_SUPPLIED PASSAGE_:
===
Are they still considering that? I thought they'd dropped it.

But yes, it certainly is/was Orwellian. We can't do much if we caught you planning to nuke Boston, but we can if you, as a lawyer, gave legal advice to a client. WTF?

5geneg
Jun 2, 2009, 11:27 am

If you were caught planning to nuke Boston we can do plenty. It's when you look like someone who might be planning to nuke Boston that it gets a bit dicier.

Torture is against the law (remember that argument - lying to a grand jury is against the law) and as such there are legal ramifications to engaging in it. I don't think anyone is planning to charge the legal staff with torture, maybe suborning torture, if that is illegal. I do think advising away a criminal act does call into question their legal judgment and as such can lead to disbarment. After all, we disbar lawyers engaged in advising clients how to break the law. Isn't that what Bybee, Woo, and that other fellow did?

6StormRaven
Edited: Jun 2, 2009, 4:05 pm

5: Considering that Bybee gave his opinion on waterboarding and other harsh interrogation techniques after their use had been discontinued, it is hard to see how this could be advising clients on how to break the law.
===
_DATASET RECORDS_:
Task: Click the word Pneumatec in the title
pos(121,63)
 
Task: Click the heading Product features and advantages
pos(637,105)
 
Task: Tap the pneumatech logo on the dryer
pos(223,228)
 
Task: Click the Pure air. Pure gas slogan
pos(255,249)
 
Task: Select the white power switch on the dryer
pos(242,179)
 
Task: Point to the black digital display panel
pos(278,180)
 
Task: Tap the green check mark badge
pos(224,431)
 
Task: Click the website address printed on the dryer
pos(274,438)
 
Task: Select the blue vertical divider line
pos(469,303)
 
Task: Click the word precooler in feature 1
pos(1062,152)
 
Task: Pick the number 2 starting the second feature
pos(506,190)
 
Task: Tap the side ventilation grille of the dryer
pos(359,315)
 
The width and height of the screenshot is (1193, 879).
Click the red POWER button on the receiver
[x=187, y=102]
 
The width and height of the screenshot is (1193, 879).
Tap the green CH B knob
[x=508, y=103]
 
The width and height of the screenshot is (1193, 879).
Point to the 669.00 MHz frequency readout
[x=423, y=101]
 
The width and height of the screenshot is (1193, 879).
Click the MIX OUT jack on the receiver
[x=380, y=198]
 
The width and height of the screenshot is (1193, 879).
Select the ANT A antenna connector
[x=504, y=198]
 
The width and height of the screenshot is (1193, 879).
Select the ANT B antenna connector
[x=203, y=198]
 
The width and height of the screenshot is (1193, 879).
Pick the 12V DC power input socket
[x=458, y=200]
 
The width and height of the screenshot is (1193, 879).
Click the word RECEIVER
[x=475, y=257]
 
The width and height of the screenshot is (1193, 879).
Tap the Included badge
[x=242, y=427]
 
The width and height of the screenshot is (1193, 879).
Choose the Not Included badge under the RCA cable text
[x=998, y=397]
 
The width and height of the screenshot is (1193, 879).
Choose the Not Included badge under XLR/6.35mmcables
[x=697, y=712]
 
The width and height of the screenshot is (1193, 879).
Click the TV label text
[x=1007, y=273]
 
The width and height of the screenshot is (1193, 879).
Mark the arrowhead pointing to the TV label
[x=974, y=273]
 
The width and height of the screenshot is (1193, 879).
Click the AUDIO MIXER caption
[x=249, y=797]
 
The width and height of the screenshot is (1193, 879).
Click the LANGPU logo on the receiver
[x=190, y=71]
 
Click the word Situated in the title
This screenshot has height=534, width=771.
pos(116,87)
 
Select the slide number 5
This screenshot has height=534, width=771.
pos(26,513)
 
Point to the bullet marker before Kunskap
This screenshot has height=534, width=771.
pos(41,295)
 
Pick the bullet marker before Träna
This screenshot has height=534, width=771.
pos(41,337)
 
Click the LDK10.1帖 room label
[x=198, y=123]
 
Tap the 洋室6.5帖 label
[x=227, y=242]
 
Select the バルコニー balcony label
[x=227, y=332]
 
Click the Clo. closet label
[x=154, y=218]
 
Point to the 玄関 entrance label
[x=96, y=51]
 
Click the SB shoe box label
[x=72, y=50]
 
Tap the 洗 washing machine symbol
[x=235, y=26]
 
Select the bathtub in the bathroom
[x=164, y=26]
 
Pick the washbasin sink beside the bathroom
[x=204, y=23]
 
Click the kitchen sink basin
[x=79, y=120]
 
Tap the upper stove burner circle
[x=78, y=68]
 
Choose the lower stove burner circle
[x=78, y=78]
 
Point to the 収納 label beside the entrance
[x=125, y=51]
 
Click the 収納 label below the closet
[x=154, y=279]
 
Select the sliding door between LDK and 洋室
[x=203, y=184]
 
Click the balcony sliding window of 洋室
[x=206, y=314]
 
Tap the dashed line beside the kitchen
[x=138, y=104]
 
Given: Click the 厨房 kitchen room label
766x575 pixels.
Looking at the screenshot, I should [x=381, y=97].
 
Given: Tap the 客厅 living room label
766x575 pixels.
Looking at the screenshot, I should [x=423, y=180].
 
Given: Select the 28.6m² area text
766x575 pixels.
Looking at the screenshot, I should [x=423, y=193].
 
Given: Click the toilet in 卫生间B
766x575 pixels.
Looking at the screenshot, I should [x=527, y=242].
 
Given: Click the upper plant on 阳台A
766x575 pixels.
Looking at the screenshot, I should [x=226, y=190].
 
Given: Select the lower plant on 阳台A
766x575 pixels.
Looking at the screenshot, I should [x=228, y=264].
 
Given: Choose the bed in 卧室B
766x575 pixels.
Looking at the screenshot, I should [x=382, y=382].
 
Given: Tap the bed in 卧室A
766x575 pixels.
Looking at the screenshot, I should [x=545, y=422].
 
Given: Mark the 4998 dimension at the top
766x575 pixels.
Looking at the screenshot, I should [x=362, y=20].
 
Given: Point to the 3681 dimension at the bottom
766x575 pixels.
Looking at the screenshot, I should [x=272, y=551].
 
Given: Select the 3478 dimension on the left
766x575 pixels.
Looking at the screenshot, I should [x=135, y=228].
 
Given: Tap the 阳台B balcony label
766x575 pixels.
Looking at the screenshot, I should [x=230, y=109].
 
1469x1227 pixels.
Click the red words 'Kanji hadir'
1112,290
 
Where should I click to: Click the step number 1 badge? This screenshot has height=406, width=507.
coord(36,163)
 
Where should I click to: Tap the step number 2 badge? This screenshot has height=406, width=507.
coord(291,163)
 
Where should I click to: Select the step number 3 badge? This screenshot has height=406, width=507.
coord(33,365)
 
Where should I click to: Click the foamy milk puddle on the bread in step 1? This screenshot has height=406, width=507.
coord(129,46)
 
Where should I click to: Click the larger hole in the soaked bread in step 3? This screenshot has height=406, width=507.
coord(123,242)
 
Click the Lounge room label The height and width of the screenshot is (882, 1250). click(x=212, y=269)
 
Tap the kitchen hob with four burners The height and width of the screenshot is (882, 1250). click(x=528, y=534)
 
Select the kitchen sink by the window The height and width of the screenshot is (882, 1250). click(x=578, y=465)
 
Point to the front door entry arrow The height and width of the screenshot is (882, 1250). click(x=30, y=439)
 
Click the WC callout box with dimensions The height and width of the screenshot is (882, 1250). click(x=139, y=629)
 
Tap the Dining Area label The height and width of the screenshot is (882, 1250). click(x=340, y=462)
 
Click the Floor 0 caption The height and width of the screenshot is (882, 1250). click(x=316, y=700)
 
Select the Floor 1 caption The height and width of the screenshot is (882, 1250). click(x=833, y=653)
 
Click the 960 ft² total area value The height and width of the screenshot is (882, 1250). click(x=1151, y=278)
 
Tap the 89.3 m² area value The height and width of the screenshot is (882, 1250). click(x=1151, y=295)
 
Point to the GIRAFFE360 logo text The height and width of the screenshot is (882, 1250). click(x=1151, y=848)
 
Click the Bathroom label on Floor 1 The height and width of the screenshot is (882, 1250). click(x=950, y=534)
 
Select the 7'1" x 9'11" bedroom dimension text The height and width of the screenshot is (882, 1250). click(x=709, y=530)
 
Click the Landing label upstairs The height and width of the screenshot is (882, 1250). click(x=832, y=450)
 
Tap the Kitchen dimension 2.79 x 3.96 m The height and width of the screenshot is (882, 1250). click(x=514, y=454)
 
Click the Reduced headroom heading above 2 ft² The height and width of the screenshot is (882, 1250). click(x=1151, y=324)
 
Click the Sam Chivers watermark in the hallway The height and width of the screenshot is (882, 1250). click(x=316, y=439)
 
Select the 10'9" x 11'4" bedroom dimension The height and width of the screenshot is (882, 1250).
===
_WORK INSTRUCTIONS_:
1. Write out the torture-memo discussion word for word between "If you were" and "other fellow did?", inclusive.
2. Please pick up the torture-memo discussion after its last sentence and continue it.
The listing comes from a separate source.

_ANSWERS_:
1.
If you were caught planning to nuke Boston we can do plenty. It's when you look like someone who might be planning to nuke Boston that it gets a bit dicier.

Torture is against the law (remember that argument - lying to a grand jury is against the law) and as such there are legal ramifications to engaging in it. I don't think anyone is planning to charge the legal staff with torture, maybe suborning torture, if that is illegal. I do think advising away a criminal act does call into question their legal judgment and as such can lead to disbarment. After all, we disbar lawyers engaged in advising clients how to break the law. Isn't that what Bybee, Woo, and that other fellow did?

2.
7krolik
Jun 2, 2009, 6:11 pm

I'm a bit out of touch with LT because of travel so just a couple of observations on the fly, which I hope are less about partisan issues than general principles:

>1 oakes: "The claim that if we close Gauntanamo, then Iran (or White Russia, or Burma, etc.) will be more likely to make progress on human rights or whatever, is something so obviously absurd" etc.

I agree, as such, with this formulation. I don't have illusions about these oppressive and murderous regimes. (And, alas, I think the power of an American president, of whatever political persuasion, is not as much as idealists would hope.) But there are other formulations, too. The reason I squawk about Guantánamo is in the hope of making progress for human rights not by these foreign governments, but by the United States. That's where we might have more of a lever for positive change. These other places are important, of course--but for practical reasons, the local comes first.

>3 theoria:

It's worth remembering this context. Absolutely. But, honestly, I am a little confused, regarding partisanship. I also remember William Safire's criticisms, a little later, about the Export-Import Bank credits for Iraq. I'm not a fan of Safire's politics but, to put it hastily, Iraq is not a Republican fuck-up. It's a bi-partisan fuck-up. The vexed question is how to move on.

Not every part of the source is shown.